TASK PROMPT
Filter the records, keeping every line that has the string "value".

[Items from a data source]
-.-.-
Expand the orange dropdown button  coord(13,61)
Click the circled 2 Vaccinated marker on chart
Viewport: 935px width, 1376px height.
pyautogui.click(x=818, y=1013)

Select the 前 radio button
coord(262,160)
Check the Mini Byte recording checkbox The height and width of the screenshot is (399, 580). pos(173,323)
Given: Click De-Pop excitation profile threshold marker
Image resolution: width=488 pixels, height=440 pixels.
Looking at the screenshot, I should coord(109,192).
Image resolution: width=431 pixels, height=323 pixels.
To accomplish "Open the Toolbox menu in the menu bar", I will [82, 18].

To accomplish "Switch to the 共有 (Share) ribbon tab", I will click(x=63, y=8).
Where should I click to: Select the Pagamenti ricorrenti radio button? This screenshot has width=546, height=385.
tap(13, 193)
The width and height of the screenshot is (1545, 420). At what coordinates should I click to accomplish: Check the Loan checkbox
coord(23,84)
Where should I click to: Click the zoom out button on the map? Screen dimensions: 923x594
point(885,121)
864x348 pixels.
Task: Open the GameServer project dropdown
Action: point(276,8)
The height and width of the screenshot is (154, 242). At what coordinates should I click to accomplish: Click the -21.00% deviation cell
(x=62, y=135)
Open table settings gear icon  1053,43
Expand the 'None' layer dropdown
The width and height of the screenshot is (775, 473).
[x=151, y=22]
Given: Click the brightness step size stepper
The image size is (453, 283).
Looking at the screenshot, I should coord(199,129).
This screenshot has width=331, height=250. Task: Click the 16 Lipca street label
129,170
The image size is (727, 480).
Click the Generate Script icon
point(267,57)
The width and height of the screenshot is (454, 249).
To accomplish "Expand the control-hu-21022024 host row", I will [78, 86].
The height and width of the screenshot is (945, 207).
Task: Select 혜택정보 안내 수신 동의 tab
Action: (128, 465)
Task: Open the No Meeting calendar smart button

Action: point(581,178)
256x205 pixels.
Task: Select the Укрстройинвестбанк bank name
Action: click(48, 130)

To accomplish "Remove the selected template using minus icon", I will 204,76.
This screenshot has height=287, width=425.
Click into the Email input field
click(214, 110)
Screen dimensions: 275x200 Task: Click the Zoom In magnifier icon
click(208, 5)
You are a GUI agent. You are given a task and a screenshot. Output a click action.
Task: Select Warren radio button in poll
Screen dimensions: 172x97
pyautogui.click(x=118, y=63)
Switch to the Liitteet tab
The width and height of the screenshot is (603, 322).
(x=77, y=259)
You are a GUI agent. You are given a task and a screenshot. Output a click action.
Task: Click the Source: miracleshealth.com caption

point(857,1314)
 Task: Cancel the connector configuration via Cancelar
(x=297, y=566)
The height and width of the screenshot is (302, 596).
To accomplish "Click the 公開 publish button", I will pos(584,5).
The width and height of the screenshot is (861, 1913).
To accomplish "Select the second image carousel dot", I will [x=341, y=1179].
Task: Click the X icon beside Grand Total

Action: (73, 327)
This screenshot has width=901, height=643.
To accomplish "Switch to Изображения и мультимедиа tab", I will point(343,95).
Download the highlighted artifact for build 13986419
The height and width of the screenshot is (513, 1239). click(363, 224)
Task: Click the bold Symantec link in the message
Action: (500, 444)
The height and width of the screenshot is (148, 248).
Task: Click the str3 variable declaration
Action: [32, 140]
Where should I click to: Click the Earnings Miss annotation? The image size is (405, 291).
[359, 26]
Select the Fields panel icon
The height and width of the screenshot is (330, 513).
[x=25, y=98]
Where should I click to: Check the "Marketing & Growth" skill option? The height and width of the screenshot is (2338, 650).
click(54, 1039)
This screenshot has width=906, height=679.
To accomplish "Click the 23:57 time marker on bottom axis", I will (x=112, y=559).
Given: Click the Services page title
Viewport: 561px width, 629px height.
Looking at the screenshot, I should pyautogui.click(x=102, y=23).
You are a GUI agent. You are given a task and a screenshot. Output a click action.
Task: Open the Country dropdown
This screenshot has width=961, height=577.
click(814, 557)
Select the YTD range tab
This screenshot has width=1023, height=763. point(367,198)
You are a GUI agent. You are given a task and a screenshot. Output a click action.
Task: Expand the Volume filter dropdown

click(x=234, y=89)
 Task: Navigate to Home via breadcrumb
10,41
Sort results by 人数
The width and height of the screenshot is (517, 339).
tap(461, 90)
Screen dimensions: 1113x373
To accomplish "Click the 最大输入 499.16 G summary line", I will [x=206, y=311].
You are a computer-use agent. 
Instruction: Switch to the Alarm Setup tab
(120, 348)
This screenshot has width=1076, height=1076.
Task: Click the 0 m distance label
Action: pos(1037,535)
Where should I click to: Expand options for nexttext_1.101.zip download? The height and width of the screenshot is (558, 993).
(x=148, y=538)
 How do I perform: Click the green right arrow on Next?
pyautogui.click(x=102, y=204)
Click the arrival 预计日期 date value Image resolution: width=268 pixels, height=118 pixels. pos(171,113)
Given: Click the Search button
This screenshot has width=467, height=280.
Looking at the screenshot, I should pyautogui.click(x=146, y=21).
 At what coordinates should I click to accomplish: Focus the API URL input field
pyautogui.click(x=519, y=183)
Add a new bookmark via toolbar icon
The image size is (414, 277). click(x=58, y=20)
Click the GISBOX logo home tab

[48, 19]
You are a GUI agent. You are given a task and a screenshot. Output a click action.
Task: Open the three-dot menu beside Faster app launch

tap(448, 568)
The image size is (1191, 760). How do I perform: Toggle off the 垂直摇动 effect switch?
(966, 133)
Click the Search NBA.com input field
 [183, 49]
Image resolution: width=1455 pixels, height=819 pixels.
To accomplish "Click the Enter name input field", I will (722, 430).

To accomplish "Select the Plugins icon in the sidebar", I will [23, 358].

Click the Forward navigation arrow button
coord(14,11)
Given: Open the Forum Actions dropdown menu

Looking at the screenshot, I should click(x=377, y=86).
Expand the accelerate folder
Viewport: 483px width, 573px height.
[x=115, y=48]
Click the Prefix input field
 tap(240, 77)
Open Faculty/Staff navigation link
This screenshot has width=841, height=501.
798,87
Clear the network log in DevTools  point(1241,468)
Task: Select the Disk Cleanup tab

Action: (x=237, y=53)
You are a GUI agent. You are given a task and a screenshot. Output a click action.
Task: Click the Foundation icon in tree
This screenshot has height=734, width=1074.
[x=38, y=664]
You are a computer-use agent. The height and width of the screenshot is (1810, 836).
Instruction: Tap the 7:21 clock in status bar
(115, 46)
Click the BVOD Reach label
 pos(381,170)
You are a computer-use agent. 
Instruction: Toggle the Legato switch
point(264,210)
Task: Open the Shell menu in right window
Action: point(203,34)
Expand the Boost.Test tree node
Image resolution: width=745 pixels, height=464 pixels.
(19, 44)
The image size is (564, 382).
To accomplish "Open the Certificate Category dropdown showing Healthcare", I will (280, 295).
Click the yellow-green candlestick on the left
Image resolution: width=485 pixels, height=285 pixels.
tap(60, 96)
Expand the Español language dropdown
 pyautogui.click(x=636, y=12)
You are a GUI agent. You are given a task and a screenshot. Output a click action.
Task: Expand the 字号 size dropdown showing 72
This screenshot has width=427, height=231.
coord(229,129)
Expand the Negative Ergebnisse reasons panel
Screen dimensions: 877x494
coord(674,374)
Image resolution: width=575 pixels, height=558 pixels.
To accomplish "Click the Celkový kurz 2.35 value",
-.-.-
TASK OUTPUT
Click the arrival 预计日期 date value Image resolution: width=268 pixels, height=118 pixels. pos(171,113)
To accomplish "Click the Celkový kurz 2.35 value",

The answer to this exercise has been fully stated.